West Africa – Issues and Challenges

The world is changing rapidly.

Societies that have lived in equilibrium with their ecosystems for thousands of years are now wrestling with issues of deforestation and the droughts that inevitably follow the large scale cutting of trees. Overpopulation threatens every aspect of biological life.

Technology brings mixed blessings.

In our compassion to relieve suffering and reduce infant mortality, we create even greater suffering through overpopulation and the ecological devastation that follows in it’s wake. We must always remember the basic rules of biology; for example, that an increase in the food supply creates an increase in population. Development and family planning MUST go hand in hand. Few families we met were familiar with the natural rhythm method of birth control. As one worn out mama told us: “Do you think we WANT to have nine children?”

It is not enough to aid and assist. We must also teach the basics of biology, both in the natural rhythms of human life, and in the world around us. Birth control is job#1.

Gender inequality and male chauvinism exasperate the situation. In many cultures, a man’s status is linked to the size of his family. It is quite common in West Africa for the women to do most of the work, while the men supervise.
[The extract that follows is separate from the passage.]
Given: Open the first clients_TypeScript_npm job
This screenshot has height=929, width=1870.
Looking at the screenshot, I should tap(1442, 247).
The men do build the structures and help farm, and the land is passed through the paternal line.

We visited one village that had sustained a population of six hundred to eight hundred for about a thousand years. As their numbers swelled to three thousand, the land could no longer sustain them in the traditional manner. Firewood or farms? There is not enough land for both. Families were walking 2.5 miles each direction for firewood already.

With half the population of most villages under 15, there is simply not enough jobs or infrastructure to support all in the manner we in the Developed regions have become accustomed to.
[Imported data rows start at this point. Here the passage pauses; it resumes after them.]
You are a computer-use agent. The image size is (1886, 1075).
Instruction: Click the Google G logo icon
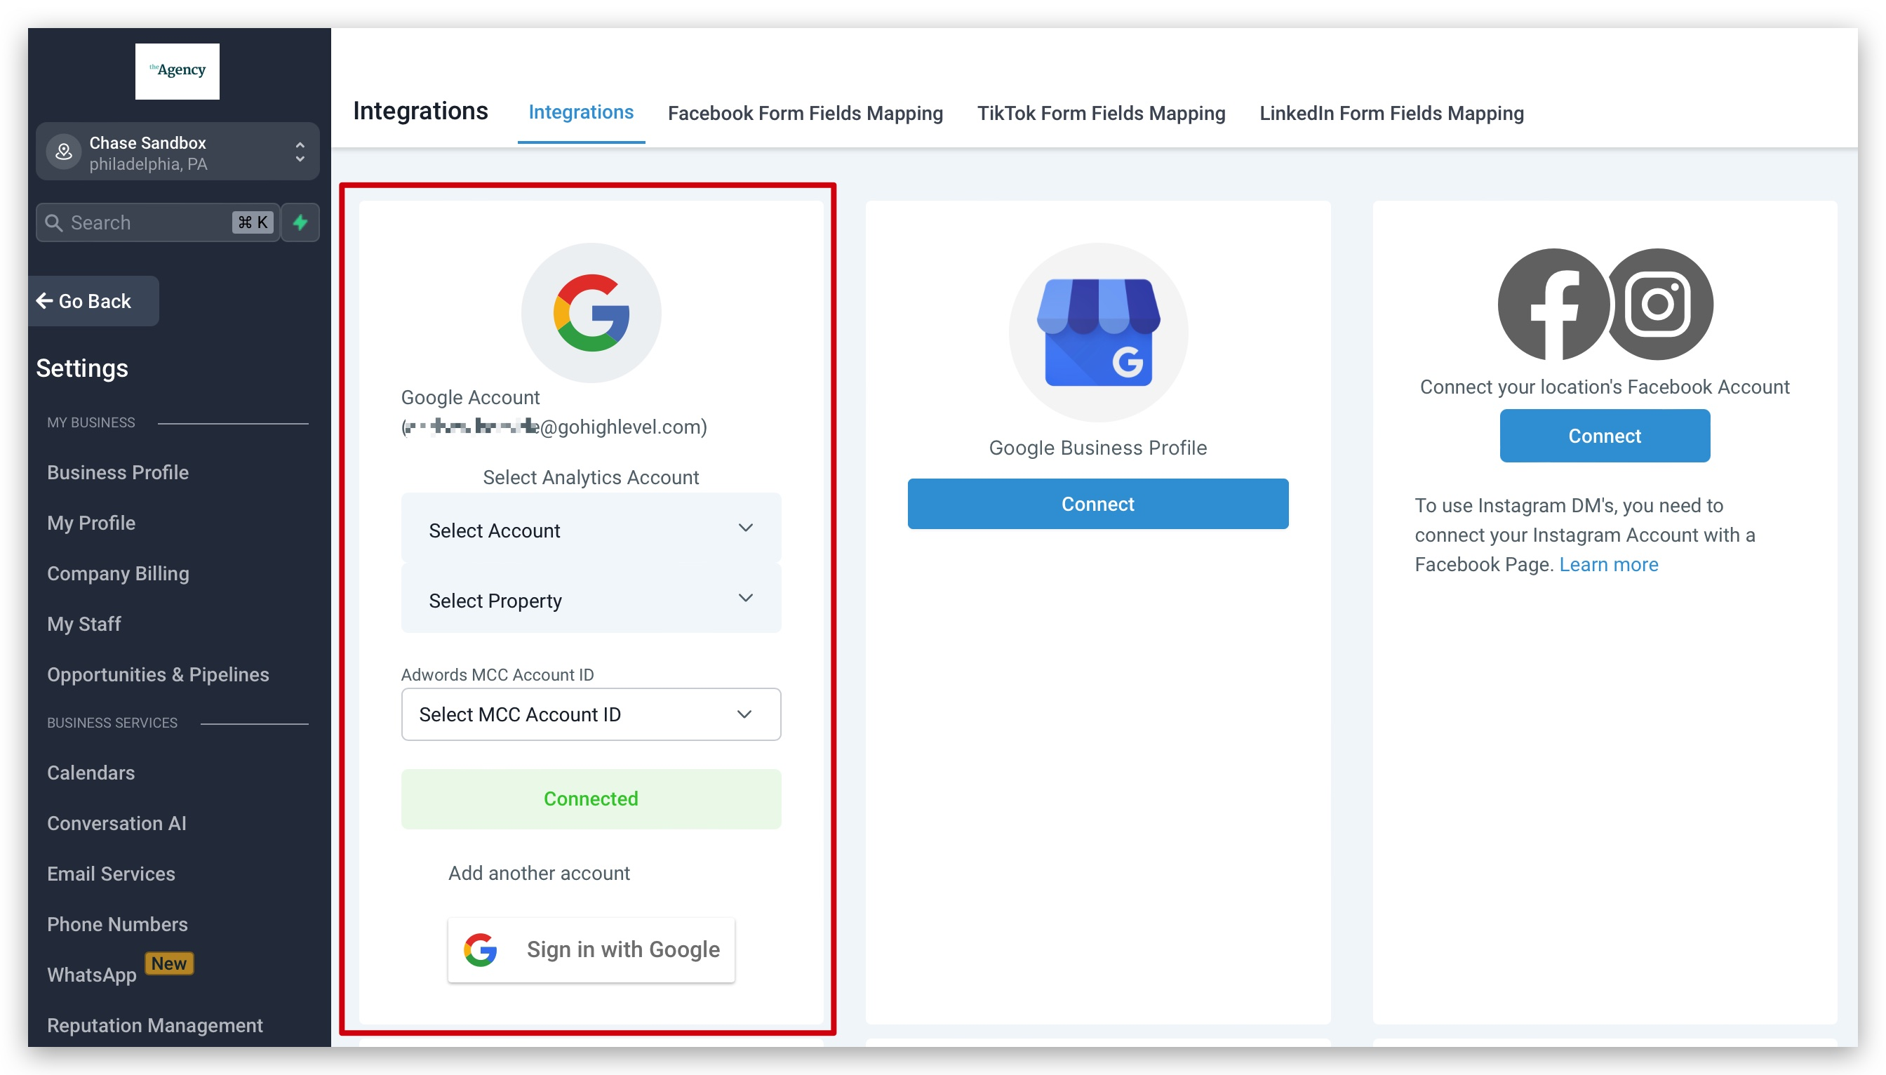(591, 313)
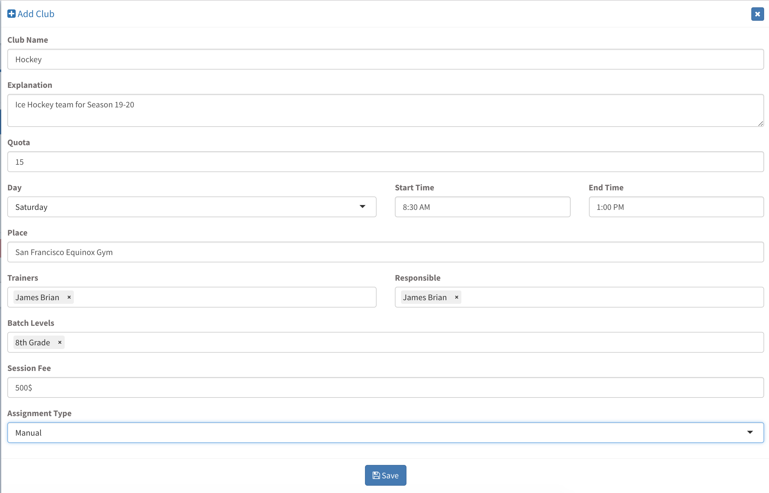Remove the 8th Grade batch level tag
Viewport: 769px width, 493px height.
click(60, 342)
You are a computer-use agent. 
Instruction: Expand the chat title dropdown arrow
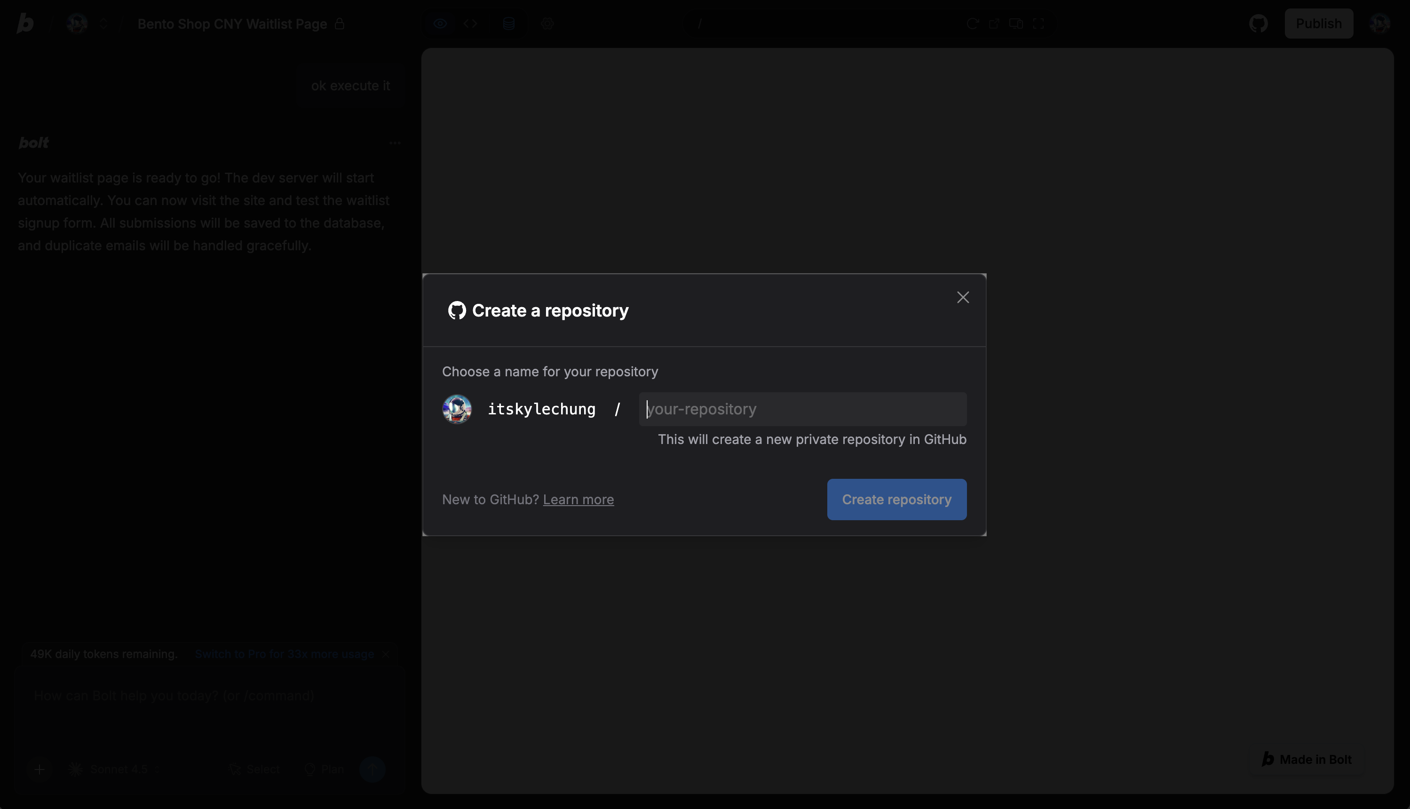pyautogui.click(x=103, y=23)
In the face of these challenges there is great hope and optimism for the people of West Africa and other developing regions. In our dual roles as NGO volunteers and socially responsible business people, Sandy Lincoln and myself bring our “entrepreneur’s eye” to the situations we face. One must take stock of the resources at hand and learn how best to utilize them in a sustainable manner.

First and foremost there are the people themselves. Encouraging an educated and non aggressive society that prizes learning and personal integrity is a prerequisite for sustainable growth.

Next are the energy sources the society will run on. As we approach the last 20 years of liquid petroleum reserves, tropical countries are in an excellent position for energy independence. The tropical sun, once a curse, becomes a blessing for the production of photovoltaics and solar distilled alcohol fuel. The region is flush with many oil seed producing pant species. Diesel generators and motors run just as well (better) on renewable vegetable oils as they do on petroleum oils at tropical temperatures. Energy conservation is best practiced BEFORE strong demand exists and the population becomes addicted to energy hog devices. I recommend the discouragement of incandescent light bulbs through extreme taxation, and the subsidizing of compact fluorescence bulbs through out the world.

Wisdom and development must travel hand in hand, a partnership from which will spring a long and sustainable future for us all. The alternatives cannot be contemplated.